Texas veterinarian saving anemic dogs through the use of stem cells

Stem cell therapy is a useful weapon in the fight against immune-mediated hemolytic anemia (IMHA)

Derp, an eight-year-old Jack Russell terrier, was treated with stem cell therapy for his immune-mediated hemolytic anemia (IMHA). Photos courtesy Safari Veterinary Care Centers
Derp, an eight-year-old Jack Russell terrier, was treated with stem cell therapy for his immune-mediated hemolytic anemia (IMHA).
Photos courtesy Safari Veterinary Care Centers

Derp the Jack Russell is one lucky dog. His owner practically grew up in her dad’s veterinary clinic and became a veterinary technician, so she knew what to do when Derp was lethargic and vomiting after he’d been just fine the day before. Following a trip to the veterinarian, Derp was diagnosed with immune-mediated hemolytic anemia (IMHA).

He was immediately given a blood transfusion and put on immunosuppressants. For the next few weeks, Derp and his owners found themselves riding an emotional and physical roller coaster so common with this disease. Low PCV values are often followed by blood transfusions, which temporarily raise these values that may once again plummet and be followed by more transfusions. After his sixth transfusion, Derp’s owners decided to try plasmapheresis. Unfortunately, Derp developed transfusion related acute lung injury (TRALI) and was subsequently placed in an oxygen cage.

********

Task requirements:
a - Answer these questions from the article on Derp the anemic dog:
(i) What breed of dog is Derp?
(ii) After which transfusion did Derp's owners decide to try plasmapheresis?
(iii) Where was Derp placed after he developed TRALI?
b - Using the article on Derp the anemic dog, explain why his owner knew what to do when he became lethargic and began vomiting.
c - Continue the article on Derp the anemic dog from its last sentence.
The items that follow come from a different source than the article on Derp.

Data listing:

********

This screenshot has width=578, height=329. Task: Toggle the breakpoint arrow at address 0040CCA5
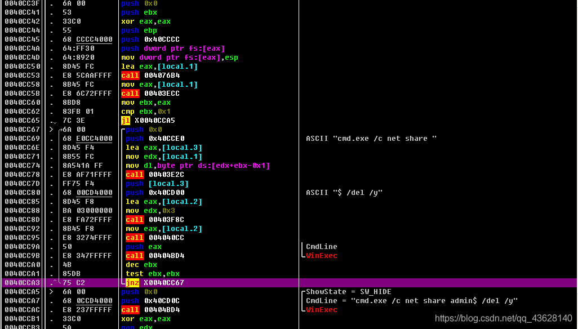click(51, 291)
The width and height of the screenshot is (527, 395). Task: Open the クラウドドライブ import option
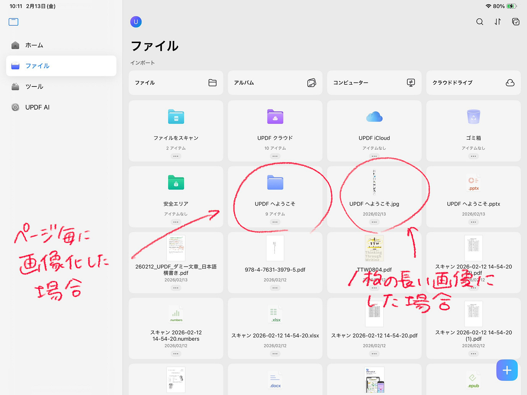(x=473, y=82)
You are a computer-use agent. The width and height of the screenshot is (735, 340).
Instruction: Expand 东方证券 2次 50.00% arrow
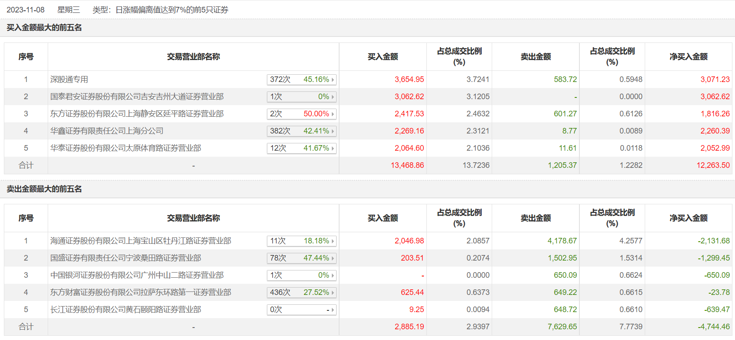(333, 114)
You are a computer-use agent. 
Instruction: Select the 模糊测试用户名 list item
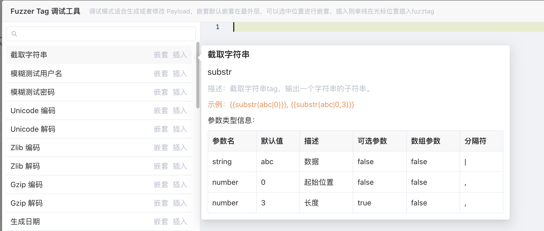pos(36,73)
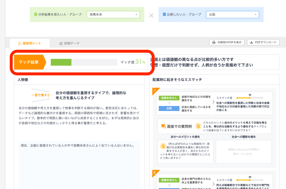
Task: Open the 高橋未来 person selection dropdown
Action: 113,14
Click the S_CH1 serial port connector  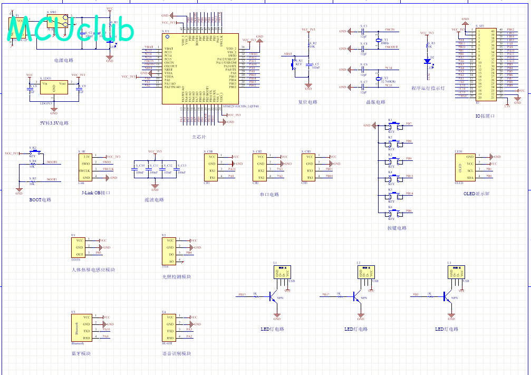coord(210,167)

********

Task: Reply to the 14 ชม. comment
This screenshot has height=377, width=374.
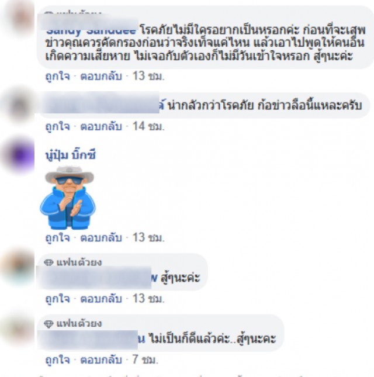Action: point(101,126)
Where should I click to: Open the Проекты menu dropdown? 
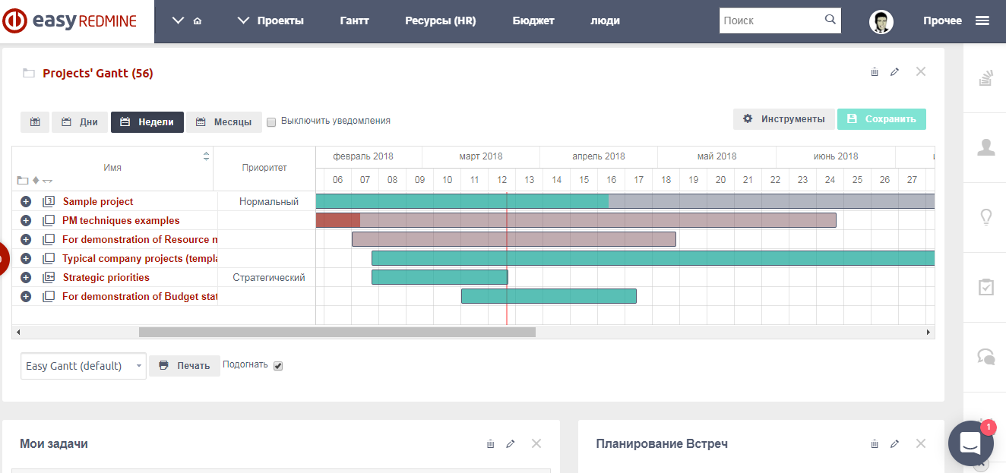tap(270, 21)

********

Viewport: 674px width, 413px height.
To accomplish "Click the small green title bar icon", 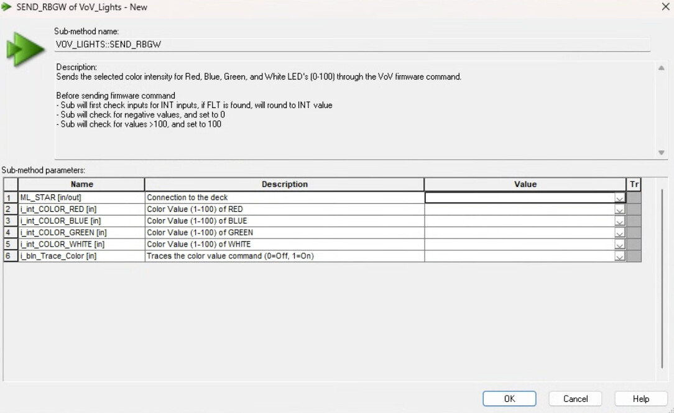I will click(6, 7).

********

Answers to this exercise:
a -
(i) Derp is a Jack Russell terrier.
(ii) They decided after his sixth transfusion.
(iii) He was placed in an oxygen cage.

b - His owner practically grew up in her father's veterinary clinic and went on to become a veterinary technician. That background meant she recognized the signs and knew what to do when Derp fell ill after being fine the day before.

c -
Getting desperate

Prognosis was bleak and Derp’s owners knew they had to find something else to keep him alive. Searching online to find anyone who had information on treating this deadly disease, they discovered stem cell therapy was an option.

After a thorough case evaluation and consultation, followed by an overnight shipment, Derp was able to get stem cells intravenously right there in his local veterinary hospital. After the stem cells, no more transfusions were needed. Derp’s lungs cleared up, and his PCV continued to rise to normal levels.

I have been a veterinarian in the Houston area for a few decades and began utilizing stem cell therapy in my clinical cases over the past five years that go beyond the traditional applications for arthritis and joint issues. After getting past my initial skepticism of stem cells and realizing there was real science behind them, I became intrigued.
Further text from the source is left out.